Where a line of the records holds the string "green", copy that line.

Content starts

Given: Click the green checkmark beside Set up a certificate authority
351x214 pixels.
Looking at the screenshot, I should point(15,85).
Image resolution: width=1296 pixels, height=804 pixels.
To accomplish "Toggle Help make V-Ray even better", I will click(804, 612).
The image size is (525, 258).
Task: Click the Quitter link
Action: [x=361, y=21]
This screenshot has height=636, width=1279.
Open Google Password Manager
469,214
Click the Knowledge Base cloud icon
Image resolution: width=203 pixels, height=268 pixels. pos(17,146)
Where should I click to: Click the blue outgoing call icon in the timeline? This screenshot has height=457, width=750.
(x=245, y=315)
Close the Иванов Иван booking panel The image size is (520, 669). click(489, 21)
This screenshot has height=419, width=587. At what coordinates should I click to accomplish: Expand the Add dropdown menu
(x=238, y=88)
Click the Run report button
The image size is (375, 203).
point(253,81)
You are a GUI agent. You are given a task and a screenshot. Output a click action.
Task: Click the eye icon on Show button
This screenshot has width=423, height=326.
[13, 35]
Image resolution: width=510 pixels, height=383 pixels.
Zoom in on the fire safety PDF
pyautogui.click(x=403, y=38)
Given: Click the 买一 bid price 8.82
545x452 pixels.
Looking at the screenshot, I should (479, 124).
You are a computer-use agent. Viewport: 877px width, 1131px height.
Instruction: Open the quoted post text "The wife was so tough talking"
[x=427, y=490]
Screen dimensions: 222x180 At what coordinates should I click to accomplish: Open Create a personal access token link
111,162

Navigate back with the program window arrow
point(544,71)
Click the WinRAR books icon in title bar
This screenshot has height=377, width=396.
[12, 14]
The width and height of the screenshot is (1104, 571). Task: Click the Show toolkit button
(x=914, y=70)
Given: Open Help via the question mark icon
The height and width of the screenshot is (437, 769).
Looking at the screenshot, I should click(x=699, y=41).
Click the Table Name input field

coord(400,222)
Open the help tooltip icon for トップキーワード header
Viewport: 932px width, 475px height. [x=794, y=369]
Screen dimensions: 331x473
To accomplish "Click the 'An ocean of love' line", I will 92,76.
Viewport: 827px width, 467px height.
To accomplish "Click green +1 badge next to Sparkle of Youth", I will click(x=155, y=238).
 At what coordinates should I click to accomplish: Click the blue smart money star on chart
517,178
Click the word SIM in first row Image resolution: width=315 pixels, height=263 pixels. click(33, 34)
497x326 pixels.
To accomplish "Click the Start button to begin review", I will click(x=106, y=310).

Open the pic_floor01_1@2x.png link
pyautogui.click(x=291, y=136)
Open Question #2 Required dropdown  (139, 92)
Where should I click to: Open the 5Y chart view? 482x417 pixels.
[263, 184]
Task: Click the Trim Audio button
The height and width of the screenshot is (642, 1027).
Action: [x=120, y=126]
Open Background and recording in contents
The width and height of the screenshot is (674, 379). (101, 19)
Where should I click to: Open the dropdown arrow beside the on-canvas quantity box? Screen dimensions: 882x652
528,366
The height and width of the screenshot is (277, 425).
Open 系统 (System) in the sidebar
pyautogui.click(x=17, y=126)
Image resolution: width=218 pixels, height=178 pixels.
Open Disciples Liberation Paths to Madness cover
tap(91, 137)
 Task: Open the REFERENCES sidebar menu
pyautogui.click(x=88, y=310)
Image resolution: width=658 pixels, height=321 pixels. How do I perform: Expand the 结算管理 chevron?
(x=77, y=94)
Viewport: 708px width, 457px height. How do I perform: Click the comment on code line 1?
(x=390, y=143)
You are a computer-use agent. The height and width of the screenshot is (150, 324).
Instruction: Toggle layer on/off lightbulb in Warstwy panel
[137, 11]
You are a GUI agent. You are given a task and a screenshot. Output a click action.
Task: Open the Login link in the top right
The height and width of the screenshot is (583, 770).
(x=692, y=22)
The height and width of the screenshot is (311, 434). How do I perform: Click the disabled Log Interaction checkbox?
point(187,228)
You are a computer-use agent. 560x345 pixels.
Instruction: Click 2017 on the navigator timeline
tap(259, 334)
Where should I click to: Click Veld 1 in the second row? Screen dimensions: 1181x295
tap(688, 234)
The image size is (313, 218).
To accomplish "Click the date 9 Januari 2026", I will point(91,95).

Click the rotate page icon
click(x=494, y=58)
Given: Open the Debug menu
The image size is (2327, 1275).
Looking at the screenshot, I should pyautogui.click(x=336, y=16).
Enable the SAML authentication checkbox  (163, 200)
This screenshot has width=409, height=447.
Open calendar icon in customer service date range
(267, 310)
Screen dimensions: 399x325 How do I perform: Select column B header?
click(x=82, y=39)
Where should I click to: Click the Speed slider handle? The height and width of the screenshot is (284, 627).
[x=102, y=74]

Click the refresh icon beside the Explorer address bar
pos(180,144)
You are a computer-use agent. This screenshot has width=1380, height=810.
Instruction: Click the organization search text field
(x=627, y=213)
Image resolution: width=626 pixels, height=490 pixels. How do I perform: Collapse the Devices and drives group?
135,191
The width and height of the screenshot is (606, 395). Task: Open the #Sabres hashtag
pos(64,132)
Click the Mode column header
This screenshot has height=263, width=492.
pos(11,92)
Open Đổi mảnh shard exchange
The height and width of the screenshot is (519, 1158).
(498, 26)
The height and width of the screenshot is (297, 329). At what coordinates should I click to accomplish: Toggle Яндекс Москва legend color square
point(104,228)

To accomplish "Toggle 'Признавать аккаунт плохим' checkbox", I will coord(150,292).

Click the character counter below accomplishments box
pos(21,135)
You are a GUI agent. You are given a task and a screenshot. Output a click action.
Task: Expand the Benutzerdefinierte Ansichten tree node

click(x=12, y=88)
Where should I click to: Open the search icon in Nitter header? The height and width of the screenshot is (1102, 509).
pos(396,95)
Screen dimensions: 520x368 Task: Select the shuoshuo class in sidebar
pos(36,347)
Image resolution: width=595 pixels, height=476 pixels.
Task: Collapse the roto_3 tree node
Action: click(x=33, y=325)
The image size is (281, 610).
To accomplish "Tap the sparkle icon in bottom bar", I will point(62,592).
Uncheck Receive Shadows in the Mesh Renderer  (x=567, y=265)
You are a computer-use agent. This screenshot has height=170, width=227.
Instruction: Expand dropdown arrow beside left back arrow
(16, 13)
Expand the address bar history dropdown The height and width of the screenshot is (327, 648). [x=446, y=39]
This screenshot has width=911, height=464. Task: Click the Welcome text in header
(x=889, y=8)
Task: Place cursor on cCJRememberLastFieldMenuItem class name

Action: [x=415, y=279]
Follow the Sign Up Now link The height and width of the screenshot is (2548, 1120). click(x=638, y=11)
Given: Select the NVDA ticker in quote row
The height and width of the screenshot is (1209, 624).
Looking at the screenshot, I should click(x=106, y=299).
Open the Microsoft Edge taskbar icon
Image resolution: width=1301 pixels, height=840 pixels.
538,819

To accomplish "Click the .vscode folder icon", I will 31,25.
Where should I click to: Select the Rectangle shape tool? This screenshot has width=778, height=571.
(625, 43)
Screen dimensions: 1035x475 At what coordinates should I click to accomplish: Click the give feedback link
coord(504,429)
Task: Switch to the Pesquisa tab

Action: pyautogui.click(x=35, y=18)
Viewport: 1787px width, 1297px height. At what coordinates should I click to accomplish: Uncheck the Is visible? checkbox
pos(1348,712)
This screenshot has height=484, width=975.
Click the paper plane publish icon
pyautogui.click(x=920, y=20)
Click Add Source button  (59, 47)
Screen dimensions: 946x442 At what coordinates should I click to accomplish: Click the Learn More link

Content ends

* **Result of this exercise**:
Given: Click the green checkmark beside Set up a certificate authority
To accomplish "Click green +1 badge next to Sparkle of Youth", I will click(x=155, y=238).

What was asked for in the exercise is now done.